**PROBLEM STATEMENT:**
Please retype every one of the entries below, line for line, without changing a single character.

**SUPPLIED RECORDS:**
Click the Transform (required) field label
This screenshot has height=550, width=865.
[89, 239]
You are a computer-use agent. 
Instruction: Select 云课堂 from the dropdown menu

**OUTPUT OF THE TASK:**
Click the Transform (required) field label
This screenshot has height=550, width=865.
[89, 239]
You are a computer-use agent. 
Instruction: Select 云课堂 from the dropdown menu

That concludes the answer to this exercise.